Man on the Train (L'Homme du Train)
If you like character studies in essentially a two-handed narrative, you'll not get better than this.
"Man on the Train" was my favorite film at the 2002 Toronto film festival. It has characteristic French sensibility (friendship of 2 middle-aged men) and ironic world-weariness (a bank robbery is just a job)
When Johnny Hallyday's (forty years ago Hallyday was called the "French Elvis") craggy-faced tough guy comes to a small French town, he is hospitably housed by Jean Rochefort's eccentric retired teacher in his cluttered but warm family estate. Each man faces a defining Saturday: Rochefort a triple bypass operation and Hallyday a heist. Before the day is over, the two become friends, each longing to be like the other: teacher wants to be a cowboy gunslinger and outlaw wants to be a pipe-smoking professor.

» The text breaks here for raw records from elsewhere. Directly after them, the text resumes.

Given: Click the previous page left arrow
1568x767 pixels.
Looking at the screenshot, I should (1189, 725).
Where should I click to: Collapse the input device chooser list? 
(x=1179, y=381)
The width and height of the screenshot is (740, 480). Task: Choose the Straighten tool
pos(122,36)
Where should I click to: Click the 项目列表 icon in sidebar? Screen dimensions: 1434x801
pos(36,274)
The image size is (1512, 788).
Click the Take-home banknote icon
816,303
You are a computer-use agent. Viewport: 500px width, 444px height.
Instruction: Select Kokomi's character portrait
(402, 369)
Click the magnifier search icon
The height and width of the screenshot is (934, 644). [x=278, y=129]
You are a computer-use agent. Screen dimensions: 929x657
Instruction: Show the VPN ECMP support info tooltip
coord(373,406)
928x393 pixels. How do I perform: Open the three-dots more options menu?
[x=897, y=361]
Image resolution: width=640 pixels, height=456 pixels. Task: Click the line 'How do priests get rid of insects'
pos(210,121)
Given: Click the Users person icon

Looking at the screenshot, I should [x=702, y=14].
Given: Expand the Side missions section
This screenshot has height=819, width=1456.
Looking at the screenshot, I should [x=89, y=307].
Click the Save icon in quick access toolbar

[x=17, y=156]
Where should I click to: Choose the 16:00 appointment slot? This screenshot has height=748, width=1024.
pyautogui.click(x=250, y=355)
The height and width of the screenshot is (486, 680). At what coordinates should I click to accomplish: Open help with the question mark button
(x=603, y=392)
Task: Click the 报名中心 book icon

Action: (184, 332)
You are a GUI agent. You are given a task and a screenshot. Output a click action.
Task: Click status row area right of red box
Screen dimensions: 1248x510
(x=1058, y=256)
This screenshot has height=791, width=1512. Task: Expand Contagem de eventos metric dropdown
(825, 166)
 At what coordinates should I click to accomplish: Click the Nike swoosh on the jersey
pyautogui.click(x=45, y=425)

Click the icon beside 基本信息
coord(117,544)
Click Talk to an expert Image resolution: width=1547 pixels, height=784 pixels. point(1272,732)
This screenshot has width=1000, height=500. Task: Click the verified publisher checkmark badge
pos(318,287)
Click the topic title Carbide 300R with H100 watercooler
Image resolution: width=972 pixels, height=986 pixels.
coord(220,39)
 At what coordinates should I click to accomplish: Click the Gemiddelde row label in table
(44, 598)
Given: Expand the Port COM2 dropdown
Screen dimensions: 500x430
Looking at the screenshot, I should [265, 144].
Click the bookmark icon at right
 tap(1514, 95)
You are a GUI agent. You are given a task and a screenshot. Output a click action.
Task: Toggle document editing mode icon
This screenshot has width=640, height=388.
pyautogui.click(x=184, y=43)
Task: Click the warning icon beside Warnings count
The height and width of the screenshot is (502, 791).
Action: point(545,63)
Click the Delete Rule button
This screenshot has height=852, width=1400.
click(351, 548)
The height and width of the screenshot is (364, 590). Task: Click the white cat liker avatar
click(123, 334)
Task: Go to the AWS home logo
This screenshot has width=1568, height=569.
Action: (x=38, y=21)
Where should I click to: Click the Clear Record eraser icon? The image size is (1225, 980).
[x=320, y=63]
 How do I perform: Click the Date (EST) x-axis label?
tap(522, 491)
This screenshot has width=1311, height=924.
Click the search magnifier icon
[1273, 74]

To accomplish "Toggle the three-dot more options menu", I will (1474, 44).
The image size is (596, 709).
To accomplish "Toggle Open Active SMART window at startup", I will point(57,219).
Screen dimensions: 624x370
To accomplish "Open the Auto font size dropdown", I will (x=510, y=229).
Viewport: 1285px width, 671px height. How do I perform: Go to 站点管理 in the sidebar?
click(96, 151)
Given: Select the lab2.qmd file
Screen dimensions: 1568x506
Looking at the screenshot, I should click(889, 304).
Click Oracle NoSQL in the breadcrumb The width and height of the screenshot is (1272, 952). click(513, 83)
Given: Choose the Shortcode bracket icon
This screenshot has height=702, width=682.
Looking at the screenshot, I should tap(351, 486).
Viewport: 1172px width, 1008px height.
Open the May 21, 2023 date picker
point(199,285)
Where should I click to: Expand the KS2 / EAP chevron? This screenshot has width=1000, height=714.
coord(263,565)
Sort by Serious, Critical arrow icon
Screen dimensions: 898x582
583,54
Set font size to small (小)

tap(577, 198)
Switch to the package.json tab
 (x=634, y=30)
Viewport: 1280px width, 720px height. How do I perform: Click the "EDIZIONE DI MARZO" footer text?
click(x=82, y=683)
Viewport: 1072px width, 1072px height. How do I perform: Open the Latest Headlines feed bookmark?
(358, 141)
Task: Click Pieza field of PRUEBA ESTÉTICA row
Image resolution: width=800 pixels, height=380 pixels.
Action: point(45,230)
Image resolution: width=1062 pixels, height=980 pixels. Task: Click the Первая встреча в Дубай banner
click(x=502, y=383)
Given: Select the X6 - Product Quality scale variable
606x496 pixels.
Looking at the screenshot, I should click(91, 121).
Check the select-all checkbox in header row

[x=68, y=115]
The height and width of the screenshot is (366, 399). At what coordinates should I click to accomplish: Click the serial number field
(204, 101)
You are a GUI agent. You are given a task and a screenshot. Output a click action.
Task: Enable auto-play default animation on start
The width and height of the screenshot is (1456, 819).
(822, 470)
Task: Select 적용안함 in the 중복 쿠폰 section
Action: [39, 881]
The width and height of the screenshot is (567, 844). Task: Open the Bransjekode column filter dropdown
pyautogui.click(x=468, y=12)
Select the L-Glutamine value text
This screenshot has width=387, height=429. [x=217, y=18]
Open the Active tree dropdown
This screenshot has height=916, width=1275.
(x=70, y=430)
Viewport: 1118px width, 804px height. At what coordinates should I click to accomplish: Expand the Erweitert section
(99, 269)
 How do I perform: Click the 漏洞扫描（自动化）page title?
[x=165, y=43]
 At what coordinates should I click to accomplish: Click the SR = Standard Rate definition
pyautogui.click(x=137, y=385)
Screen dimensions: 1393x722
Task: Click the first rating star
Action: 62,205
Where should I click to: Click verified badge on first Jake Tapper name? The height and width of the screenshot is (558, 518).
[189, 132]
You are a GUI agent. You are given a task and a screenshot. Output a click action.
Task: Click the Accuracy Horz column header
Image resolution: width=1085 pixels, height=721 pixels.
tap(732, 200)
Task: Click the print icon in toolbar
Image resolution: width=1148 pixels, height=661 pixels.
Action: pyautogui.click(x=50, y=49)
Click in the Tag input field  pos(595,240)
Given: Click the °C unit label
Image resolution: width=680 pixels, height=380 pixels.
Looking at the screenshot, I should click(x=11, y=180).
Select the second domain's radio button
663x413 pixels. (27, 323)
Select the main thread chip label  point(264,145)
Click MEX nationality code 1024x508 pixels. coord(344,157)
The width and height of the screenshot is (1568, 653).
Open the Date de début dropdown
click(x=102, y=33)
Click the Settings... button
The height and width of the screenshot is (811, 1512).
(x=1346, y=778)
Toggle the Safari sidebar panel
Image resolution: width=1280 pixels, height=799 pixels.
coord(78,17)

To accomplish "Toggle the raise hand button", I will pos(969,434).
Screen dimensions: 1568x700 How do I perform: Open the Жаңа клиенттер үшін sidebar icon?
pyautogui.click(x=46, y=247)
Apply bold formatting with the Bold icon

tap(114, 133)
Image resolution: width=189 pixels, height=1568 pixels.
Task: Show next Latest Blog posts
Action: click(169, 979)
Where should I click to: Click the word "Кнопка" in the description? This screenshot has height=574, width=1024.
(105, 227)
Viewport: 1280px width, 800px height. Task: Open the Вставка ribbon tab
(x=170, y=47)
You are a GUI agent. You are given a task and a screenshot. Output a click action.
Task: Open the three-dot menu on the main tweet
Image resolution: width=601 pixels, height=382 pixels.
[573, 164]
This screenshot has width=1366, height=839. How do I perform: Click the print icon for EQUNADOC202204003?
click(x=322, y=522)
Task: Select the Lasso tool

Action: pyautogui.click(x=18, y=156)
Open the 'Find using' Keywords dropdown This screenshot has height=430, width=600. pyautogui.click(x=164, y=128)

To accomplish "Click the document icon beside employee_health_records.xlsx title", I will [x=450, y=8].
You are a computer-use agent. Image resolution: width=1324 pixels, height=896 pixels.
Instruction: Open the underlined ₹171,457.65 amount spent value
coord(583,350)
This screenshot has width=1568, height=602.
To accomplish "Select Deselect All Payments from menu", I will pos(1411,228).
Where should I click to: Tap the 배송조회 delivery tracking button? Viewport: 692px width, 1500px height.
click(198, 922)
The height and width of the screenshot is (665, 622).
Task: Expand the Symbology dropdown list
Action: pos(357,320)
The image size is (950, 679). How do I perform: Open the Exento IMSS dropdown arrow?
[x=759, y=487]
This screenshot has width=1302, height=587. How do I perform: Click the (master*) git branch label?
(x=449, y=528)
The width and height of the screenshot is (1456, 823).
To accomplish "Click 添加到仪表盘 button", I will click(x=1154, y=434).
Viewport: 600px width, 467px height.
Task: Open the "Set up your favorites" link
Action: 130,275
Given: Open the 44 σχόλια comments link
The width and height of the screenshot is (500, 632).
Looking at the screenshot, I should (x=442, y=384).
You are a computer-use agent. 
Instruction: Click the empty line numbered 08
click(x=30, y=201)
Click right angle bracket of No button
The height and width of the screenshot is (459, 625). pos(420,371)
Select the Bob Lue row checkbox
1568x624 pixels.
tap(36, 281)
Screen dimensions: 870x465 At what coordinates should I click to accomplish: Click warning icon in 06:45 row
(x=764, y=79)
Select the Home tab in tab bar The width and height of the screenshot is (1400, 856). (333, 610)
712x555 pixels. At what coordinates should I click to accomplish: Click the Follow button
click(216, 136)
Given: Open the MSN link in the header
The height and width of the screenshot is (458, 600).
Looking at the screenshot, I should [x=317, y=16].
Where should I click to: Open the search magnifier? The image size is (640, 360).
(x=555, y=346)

Director Patrice Laconte uses some of the magical visual techniques from his magnificent "Girl on the Bridge"--the men visually change places in the street like long-lost ghosts. He also brings the caring characterization of "Monsieur Hire" and the quirkiness of "Widow of St. Pierre."
To the end they are non-magically in character: Rochefort garrulous and erudite and still vigorous enough to have a mistress; Hallyday taciturn but warm, tough and teacher-like (when he teaches Rochefort how to shoot a gun and substitutes for him with at student). Laconte, however, never forgets his realism: Rochefort's old friend, Vivienne, talks incessantly at dinner, about which the irritated Hallyday says, "He wants tenderness and sex, not news of your brat." Also, to a fellow bank robber who claims the job will be easy, Hallyday says, "You can choke on cake."
Both men exit still dreaming the other's life but content to accept the fate already decreed. If you like character studies in essentially a two-handed narrative, you'll not get better than this.